If they purchase a residence at the Palazzo Tornabuoni in Florence, in a very real sense they will. A c15th-century Renaissance palace with original frescos, stucco detailing and marble fireplaces in the city’s historic centre – a 20-minute stroll from the Four Seasons Florence, which administers it – it was variously home to Pope Leo XI and members of the Medici family. Launched off-plan in 2008 after a four-year restoration, private apartments from 50sq m (starting at €975,000) to 230sq m (from €5m) are for sale. The annual Four Seasons service bill ranges from €14,000 to €35,000, in return for which residents can enjoy use of the outdoor pool, spa, gardens and other facilities at the hotel. On the reception floor of the Palazzo itself there is a fitness centre and spa, cigar room, bar and lounge-library with a leafy terrace where breakfast is laid out every morning. And of course, there are Four Seasons staff on call around the clock. The airport shuttle is free, but laundry, grocery delivery, valet parking and childcare come as extra.
James Price, partner at Knight Frank, believes Four Seasons “sits at the top of the pile”, justifying the 10 per cent insignia price hike he estimates Tornabuoni’s apartments accrue. He adds that the mark-up for hotel residences in less established spots can be a lot higher: “We sold some units at a Four Seasons development in Marrakech when it was becoming fashionable five or six years ago, which definitely drove a 30 to 40 per cent premium to the market there.”
Giles Hannah, senior vice president of Christie’s International Real Estate, estimates that buying “label” adds around 20 per cent to the price of a property, due to “five key elements: services, architecture, interior design, security and facilities. On top of those, you have the brand itself.”
By way of illustration, at Swiss Development Group’s Du Parc Kempinski Private Residences on Switzerland’s Vaud, a Rolls-Royce Phantom glides owners to and from the airport, a 650sq m Givenchy spa can soothe them on arrival, a Davidoff Cigar Connoisseur’s Lounge offers an alternative form of relaxation, while Quintessentially wine cellars supply the table – all thoughtfully provided by Rockefeller Living, the Du Parc homeowner’s club.
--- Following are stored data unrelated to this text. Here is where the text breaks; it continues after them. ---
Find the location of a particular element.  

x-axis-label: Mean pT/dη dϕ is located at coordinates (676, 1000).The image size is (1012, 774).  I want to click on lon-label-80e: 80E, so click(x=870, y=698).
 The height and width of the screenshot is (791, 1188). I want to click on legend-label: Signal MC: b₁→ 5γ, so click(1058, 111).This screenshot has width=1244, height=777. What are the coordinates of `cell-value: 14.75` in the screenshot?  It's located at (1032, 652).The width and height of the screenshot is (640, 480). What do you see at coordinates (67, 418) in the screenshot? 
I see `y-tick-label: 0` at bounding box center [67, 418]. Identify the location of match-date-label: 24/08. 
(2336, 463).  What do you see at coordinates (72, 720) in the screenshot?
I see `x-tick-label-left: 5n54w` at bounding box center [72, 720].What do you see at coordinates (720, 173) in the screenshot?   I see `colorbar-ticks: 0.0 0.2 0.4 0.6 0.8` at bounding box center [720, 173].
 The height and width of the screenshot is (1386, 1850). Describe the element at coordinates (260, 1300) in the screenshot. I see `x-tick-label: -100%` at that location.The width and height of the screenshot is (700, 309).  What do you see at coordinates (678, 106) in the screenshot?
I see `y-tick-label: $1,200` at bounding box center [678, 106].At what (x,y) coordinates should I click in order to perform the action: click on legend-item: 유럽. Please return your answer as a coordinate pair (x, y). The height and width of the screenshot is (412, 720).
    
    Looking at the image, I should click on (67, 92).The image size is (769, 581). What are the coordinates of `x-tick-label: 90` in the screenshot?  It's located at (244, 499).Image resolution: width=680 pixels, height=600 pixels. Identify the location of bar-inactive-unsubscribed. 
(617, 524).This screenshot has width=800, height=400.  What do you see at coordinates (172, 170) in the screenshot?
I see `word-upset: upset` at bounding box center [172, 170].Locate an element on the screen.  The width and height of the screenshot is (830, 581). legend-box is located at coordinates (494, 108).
The 1907 Belle Epoque landmark building is set in parklands among the Unesco vineyards of Lavaux, overlooking Lake Geneva, and is a five-minute walk from the Le Mirador Kempinski Hotel. Sales launched in spring 2010; of the 24 residences, 11 are still available ranging from 200sq m to 690sq m (starting at about £4.1m); three 500sq m to 700sq m penthouses (£14.5m to £16.4m) are yet to be released. Service charges are 0.8 per cent of the purchase price.
Further south in the Valais region, in Leukerbad -– where the mountain’s thermal waters have bubbled at 51 degrees since Roman times -– SDG is also working with Kempinski on 51 Degrees Spa Residences, due to open in winter 2013-14. Designed by Michael Graves, and echoing North American “parkitecture”, with a retro/contemporary blend of stone and timber, there will be 28 residential apartments from 125sq m to about 230sq m (from £1.9m) available.
The 800sq m hotel spa will have 200 treatments on its menu, and plans for a possible two private spa-suites, which can be rented by the hour, along with dining facilities and a children’s play area. But for a quiet night in, what could be more wonderful than to retreat to one’s own wraparound terraces with open fires and “moon baths”, in which one can heal in one’s personal supply of thermal waters, against a backdrop of the Daubenhorn?